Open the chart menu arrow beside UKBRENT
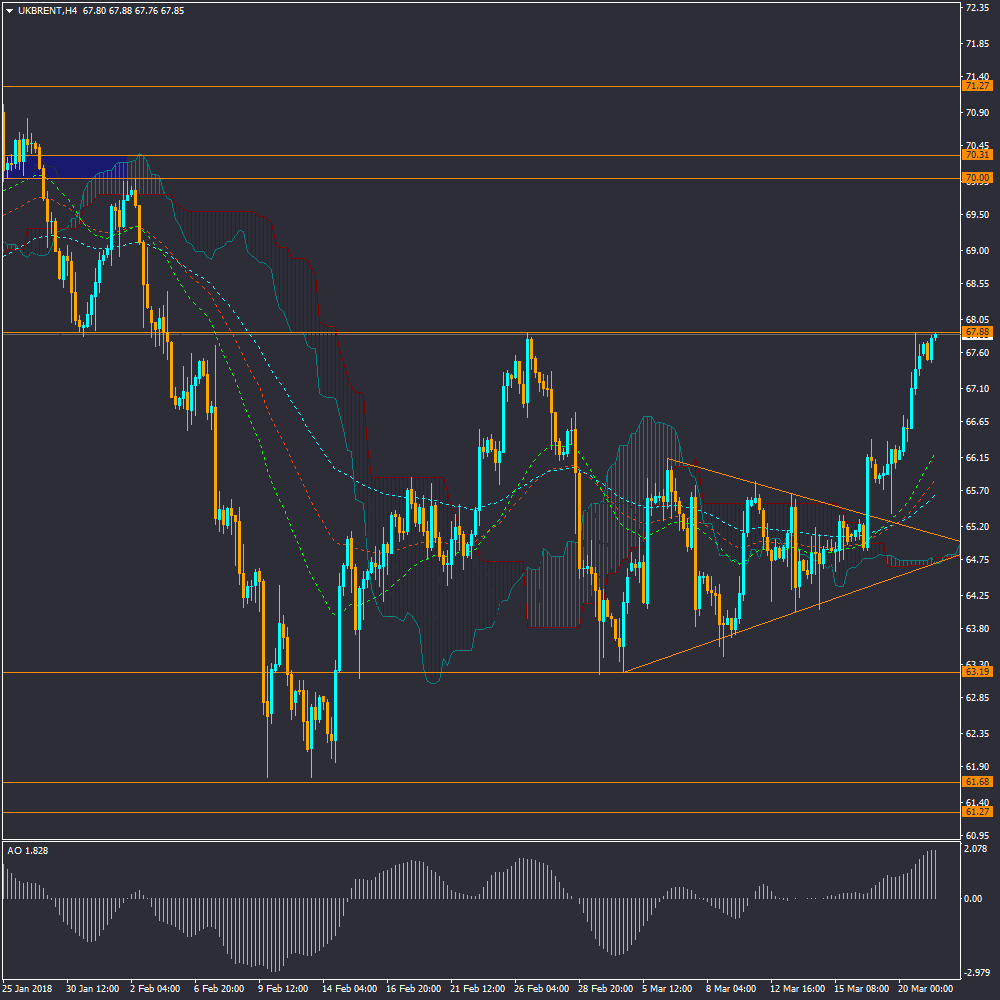This screenshot has width=1000, height=1000. click(x=9, y=11)
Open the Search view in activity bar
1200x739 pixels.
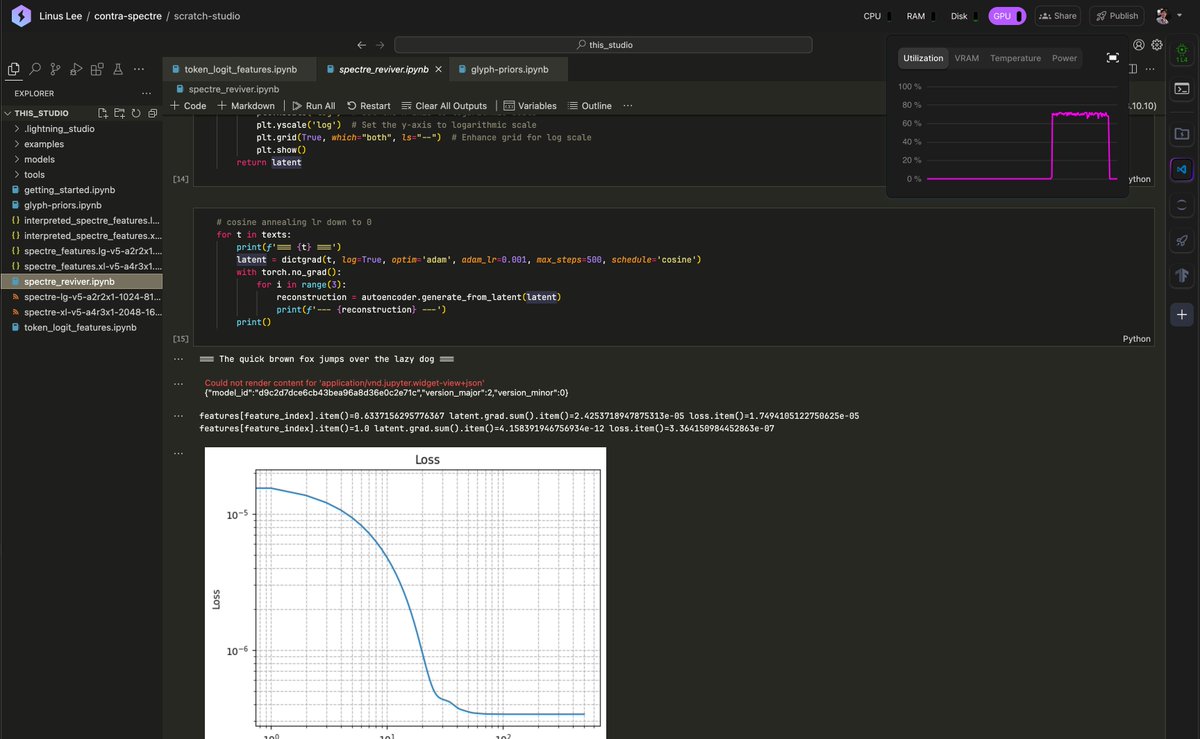[x=35, y=69]
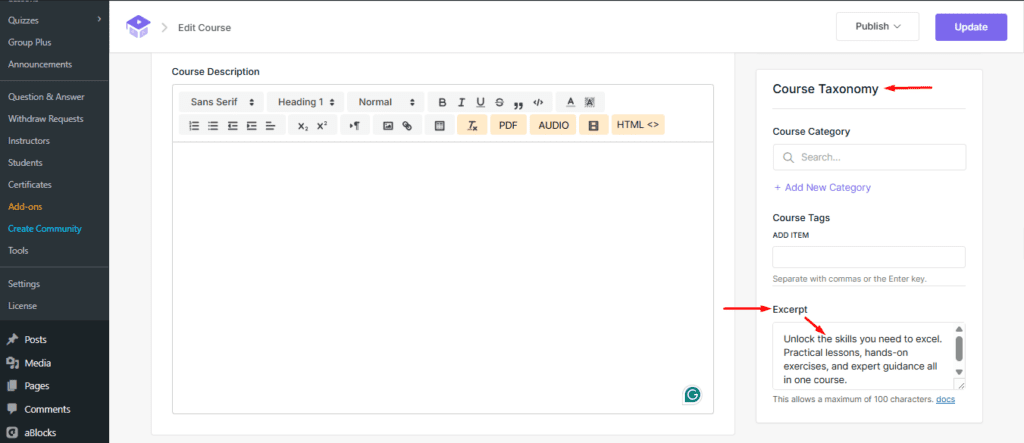
Task: Go to Withdraw Requests in sidebar
Action: pos(44,119)
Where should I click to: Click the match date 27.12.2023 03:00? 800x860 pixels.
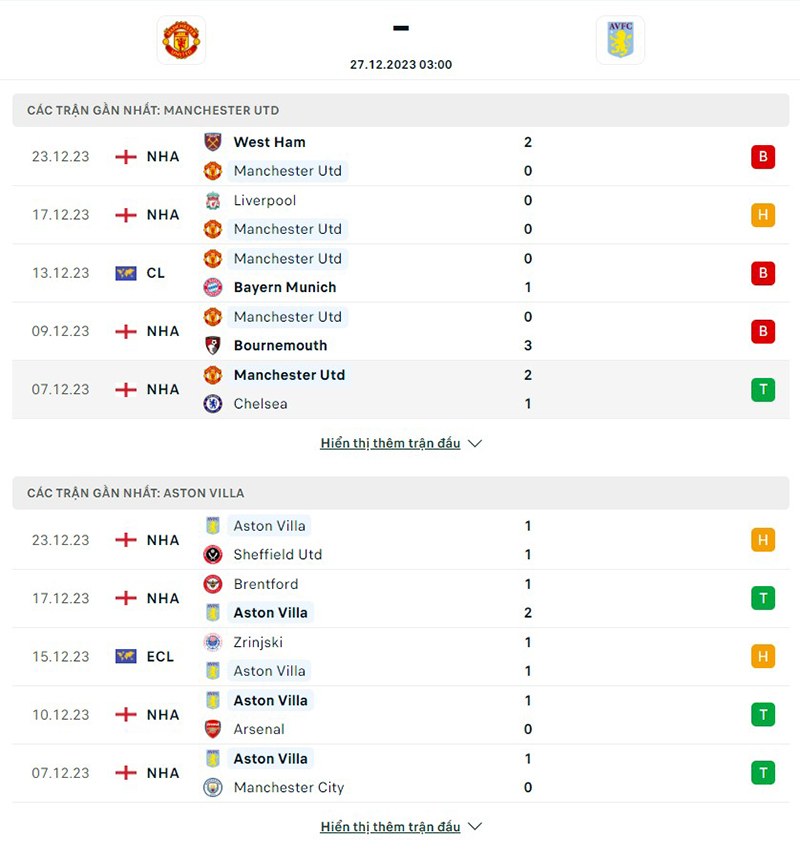401,64
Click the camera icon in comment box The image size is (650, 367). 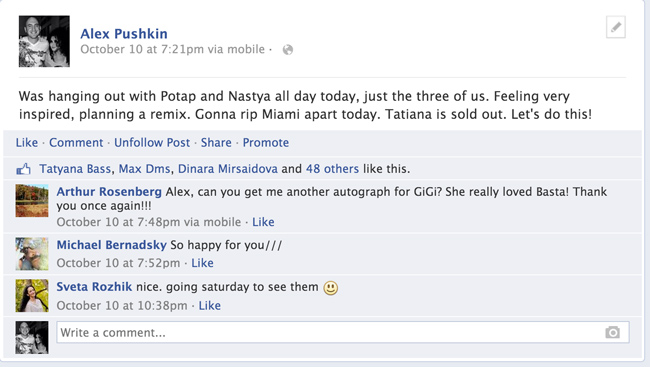coord(612,332)
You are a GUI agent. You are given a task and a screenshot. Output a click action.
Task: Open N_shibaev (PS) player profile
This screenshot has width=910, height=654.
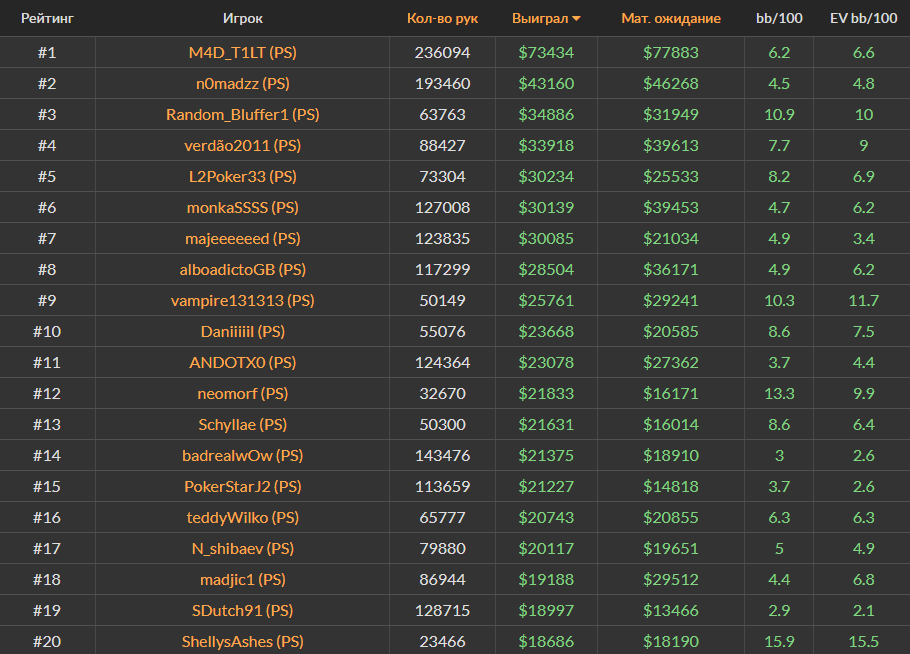[243, 548]
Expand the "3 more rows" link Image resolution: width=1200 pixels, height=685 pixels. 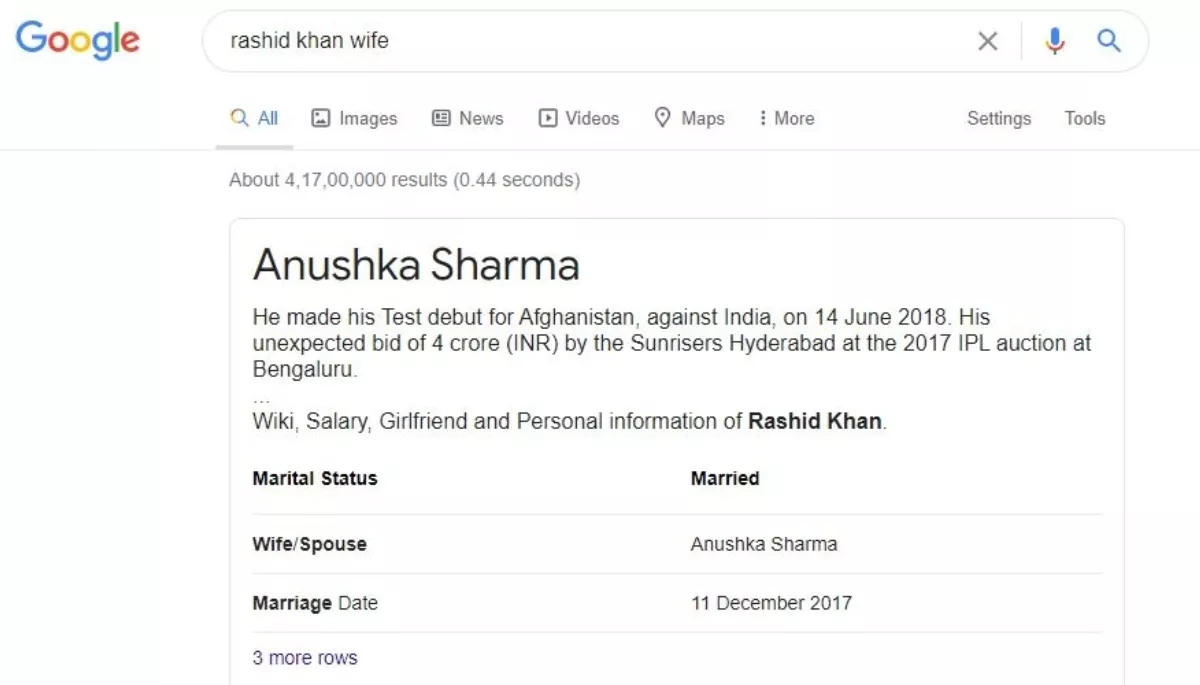coord(305,658)
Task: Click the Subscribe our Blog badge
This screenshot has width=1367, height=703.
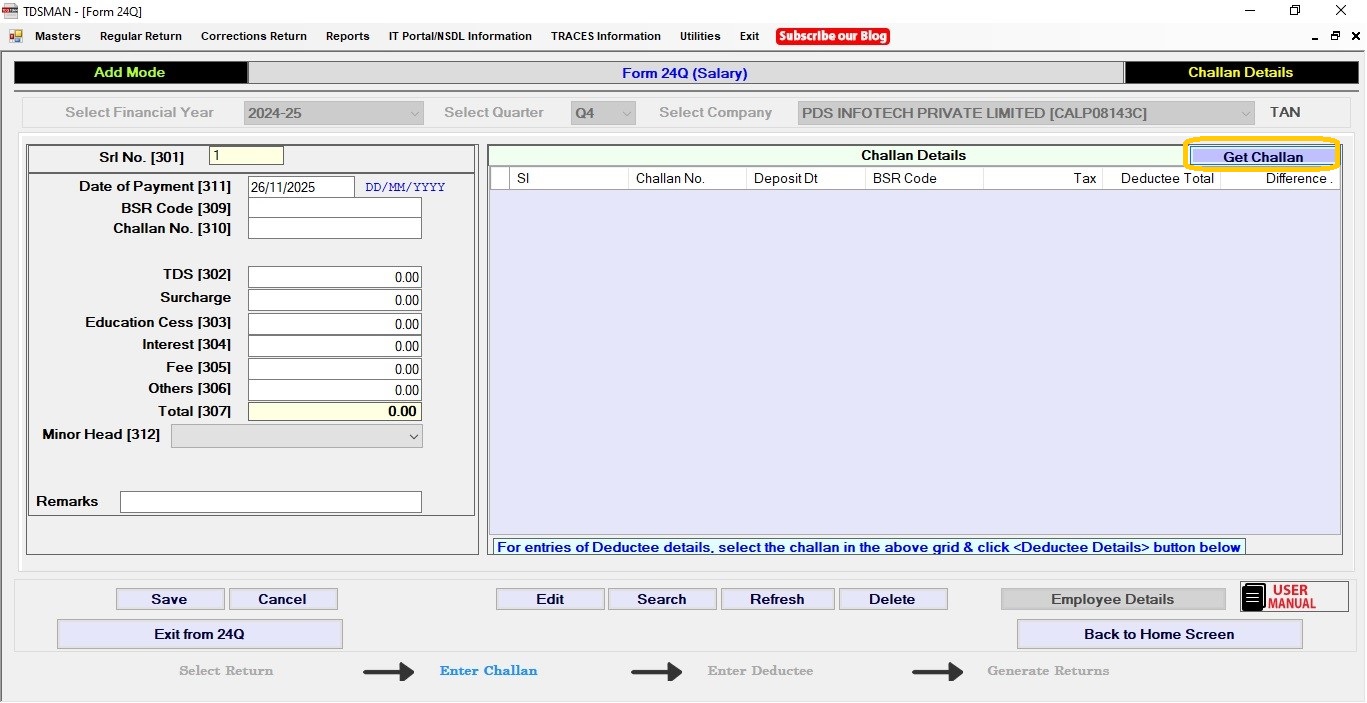Action: [x=832, y=36]
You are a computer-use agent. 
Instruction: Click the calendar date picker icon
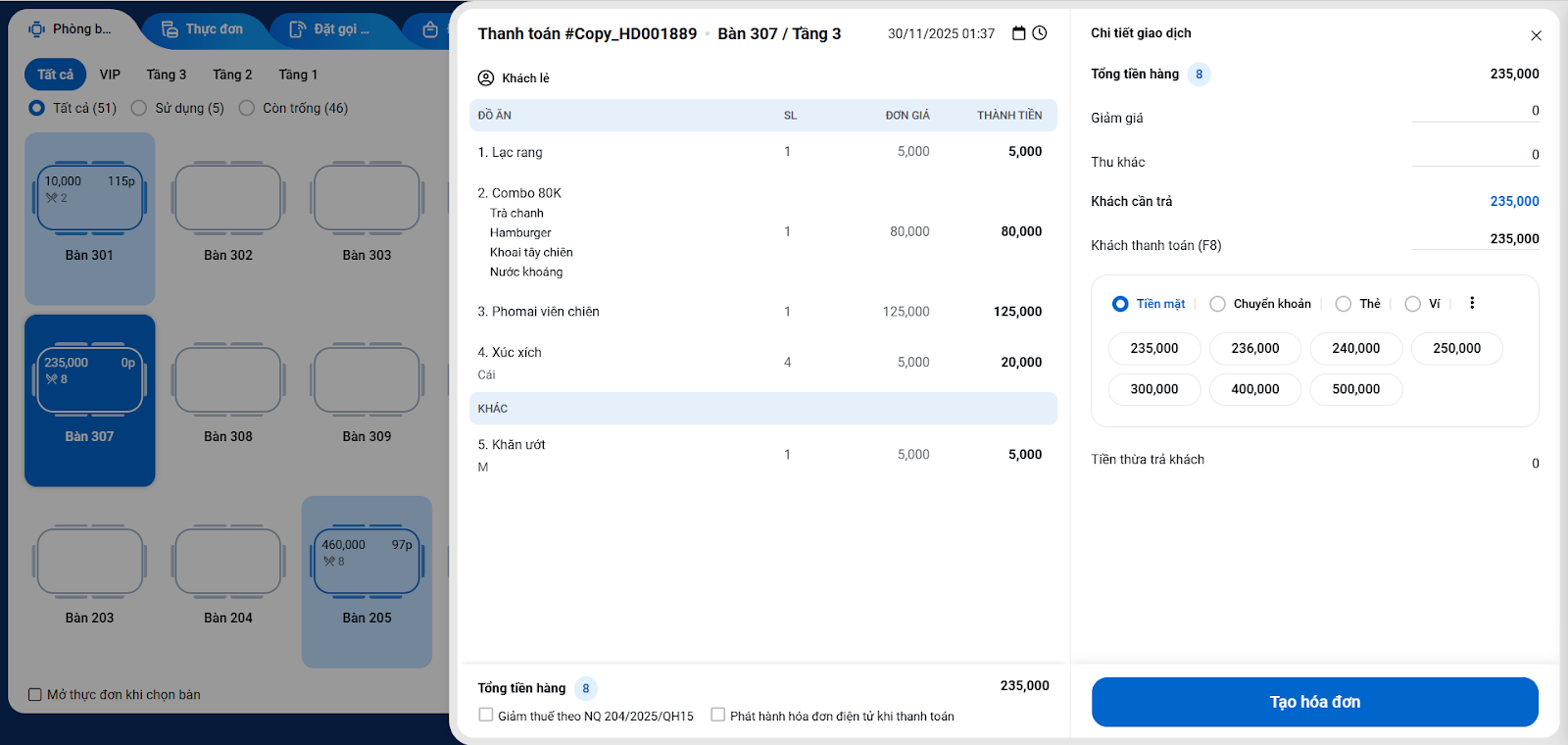1019,33
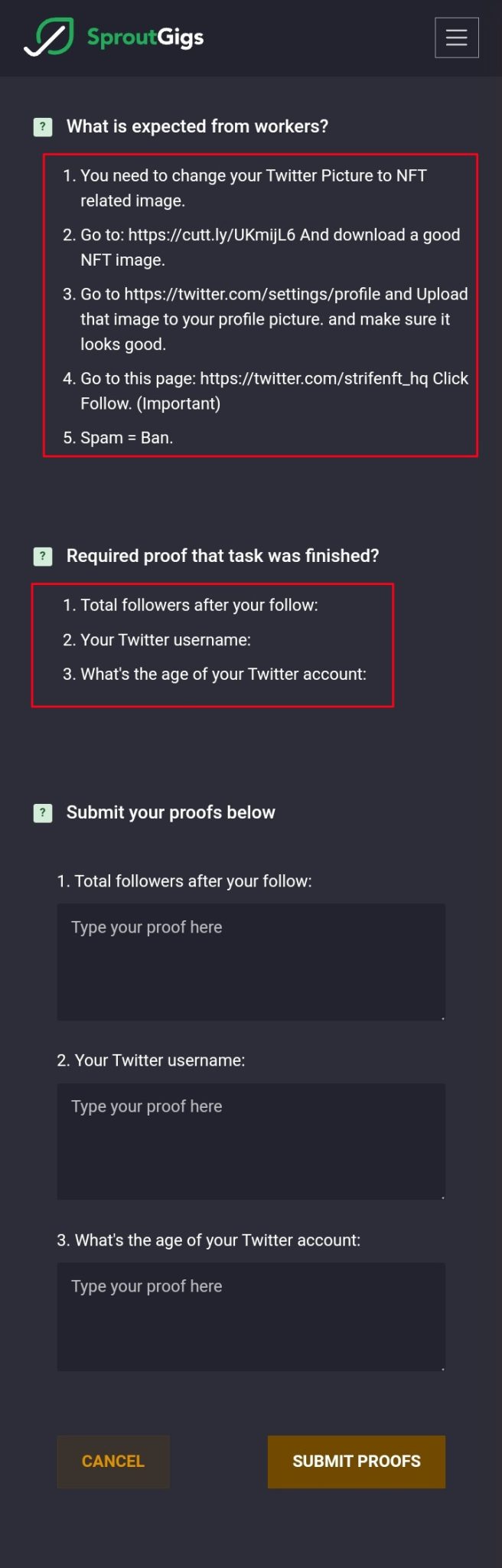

Work to complete :: Extract all lines of the records above that include "agent".

Exercise output ::
You are a GUI agent. You are given a task and a screenshot. Output a click action.
You are a computer-use agent. 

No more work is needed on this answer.